▶ _WHAT THE TASK ASKS_
Set out everything in the listing from the line containing "Given: Open the Filter by created date picker" down to the line containing "Looking at the" as a JSON list of strings, one string per line, skipping blank lines. Leave the pictures out.

▶ _MATERIALS PROVIDED_
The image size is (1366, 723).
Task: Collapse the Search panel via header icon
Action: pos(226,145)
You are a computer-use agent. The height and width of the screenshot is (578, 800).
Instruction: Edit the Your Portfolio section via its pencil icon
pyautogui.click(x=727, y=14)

--

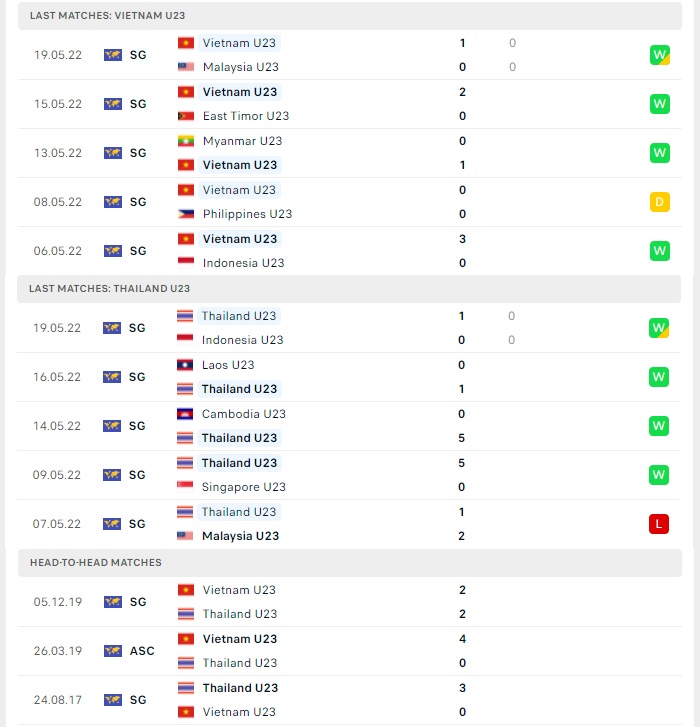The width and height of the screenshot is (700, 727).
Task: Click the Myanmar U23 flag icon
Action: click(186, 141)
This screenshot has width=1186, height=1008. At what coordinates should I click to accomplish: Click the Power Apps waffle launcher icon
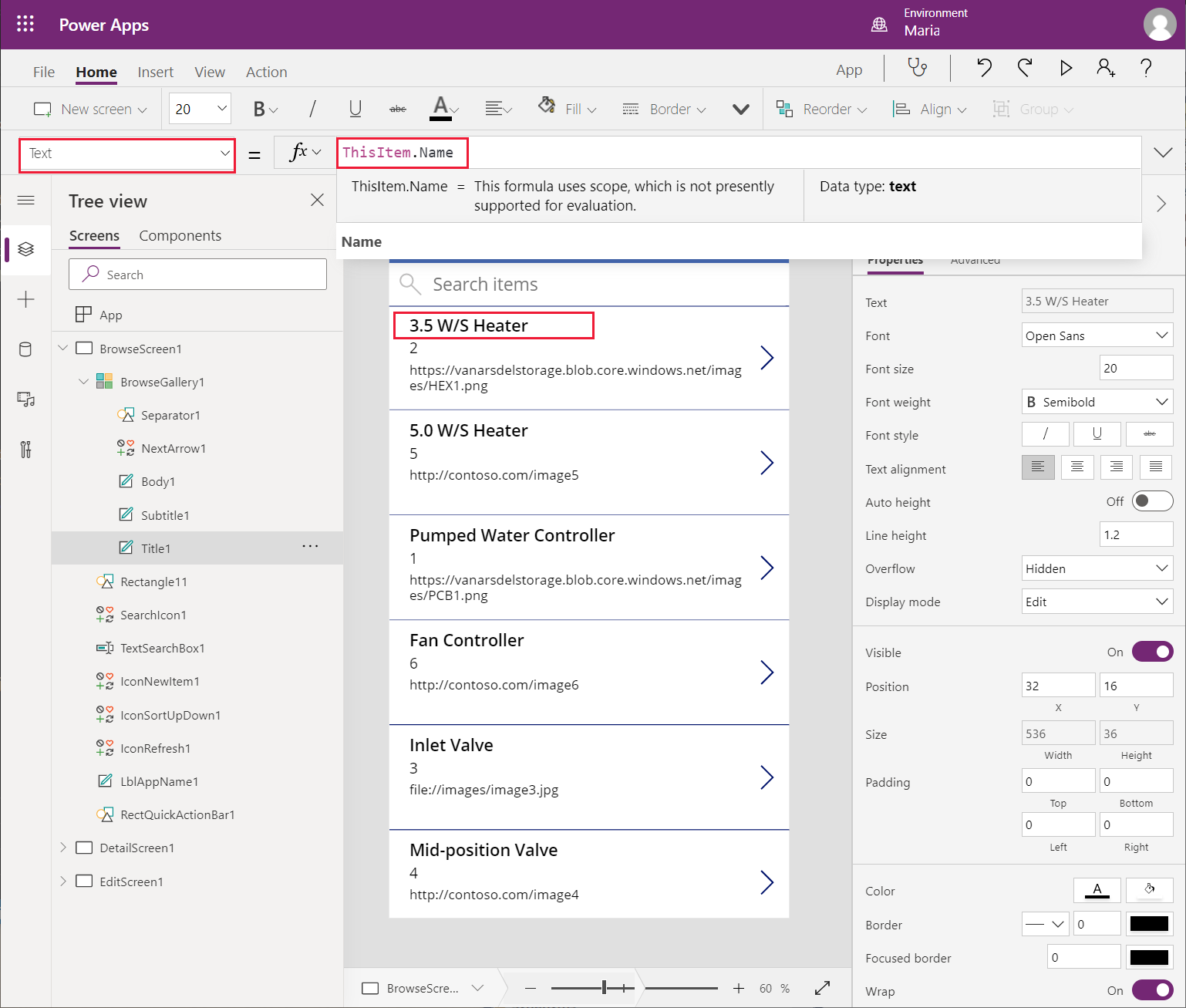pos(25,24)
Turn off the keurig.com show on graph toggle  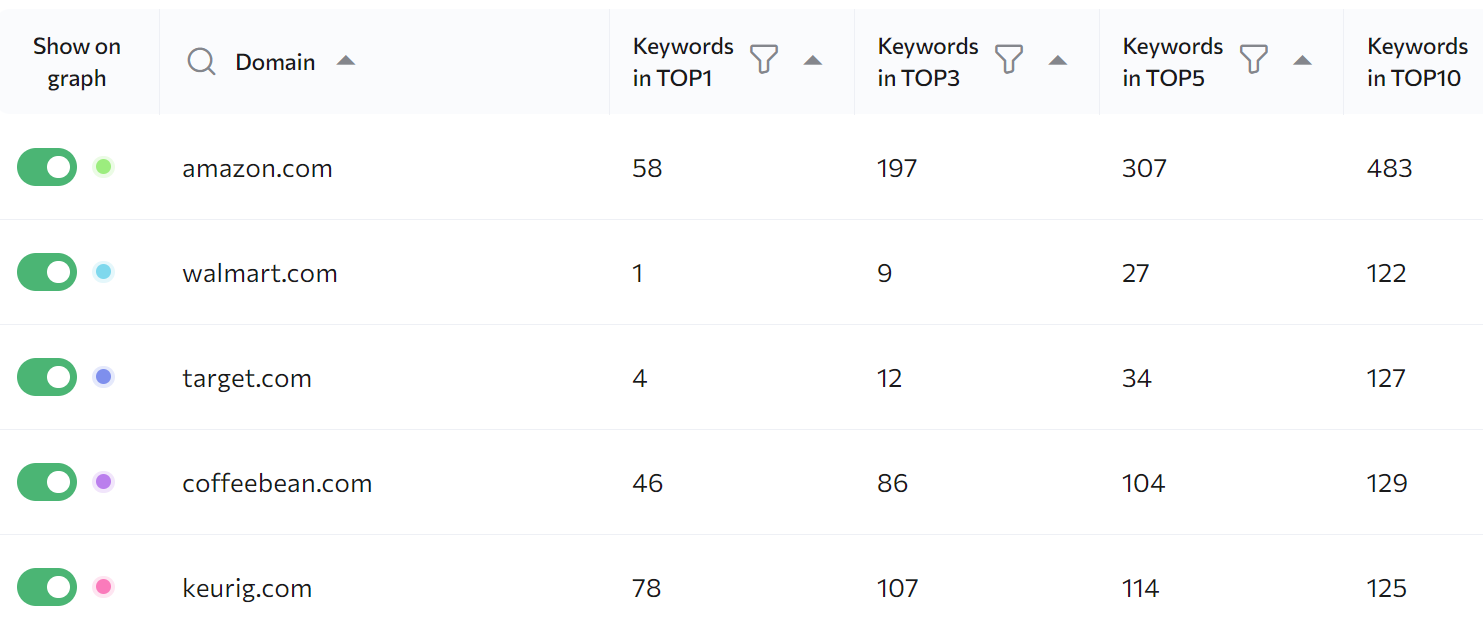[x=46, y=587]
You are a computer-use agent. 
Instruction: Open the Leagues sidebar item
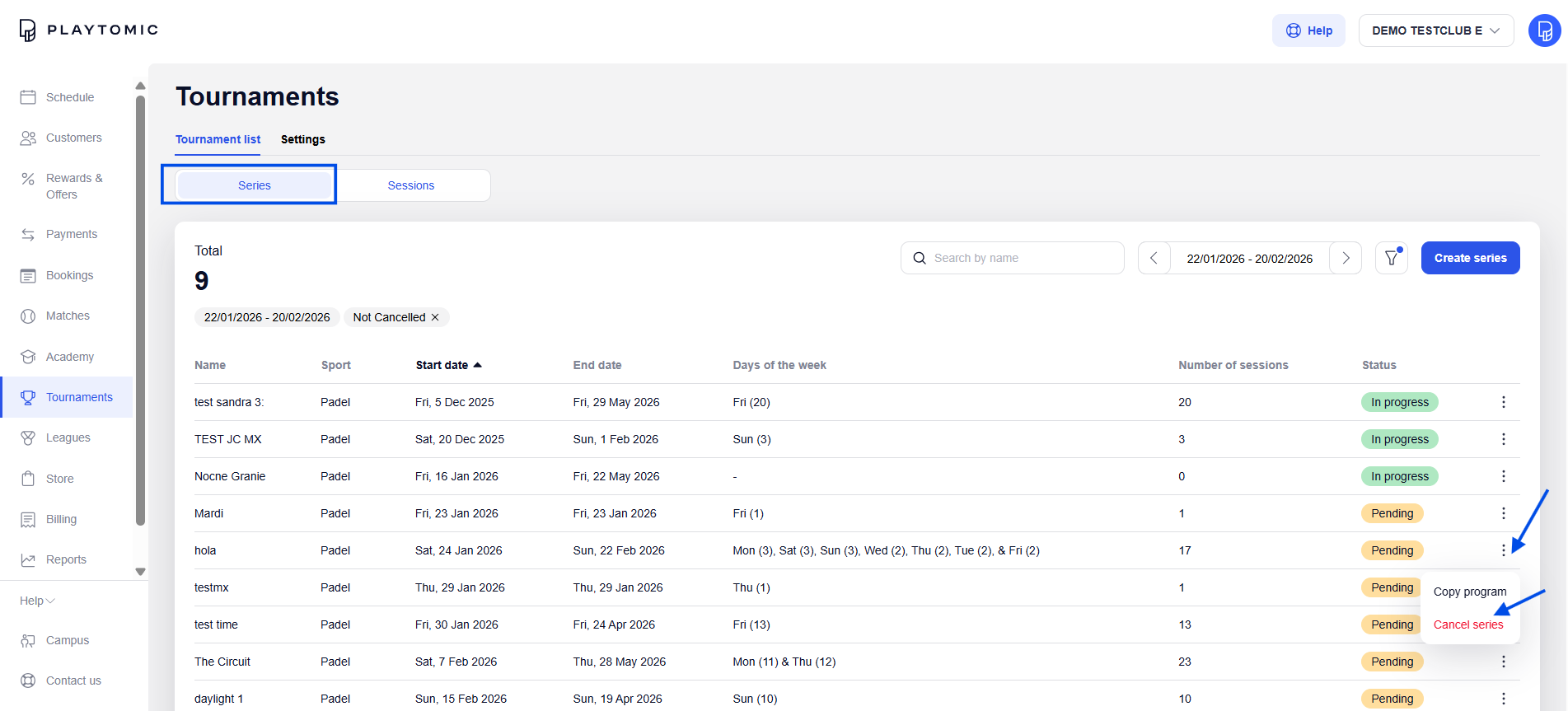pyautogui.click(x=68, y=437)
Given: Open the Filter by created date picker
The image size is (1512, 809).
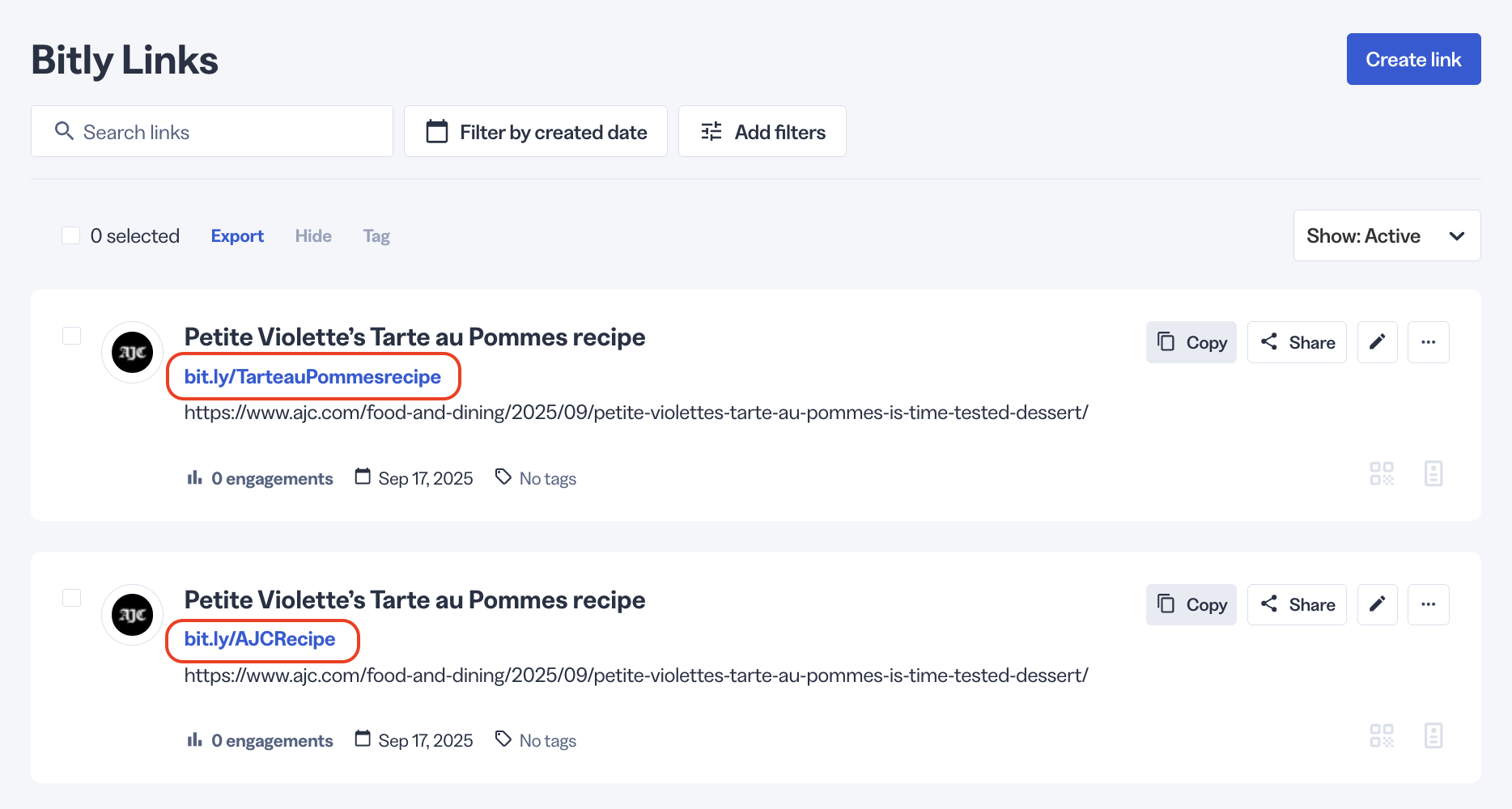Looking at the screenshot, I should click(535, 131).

▶ _SOLUTION_
[
  "Given: Open the Filter by created date picker",
  "The image size is (1512, 809).",
  "Looking at the screenshot, I should click(535, 131)."
]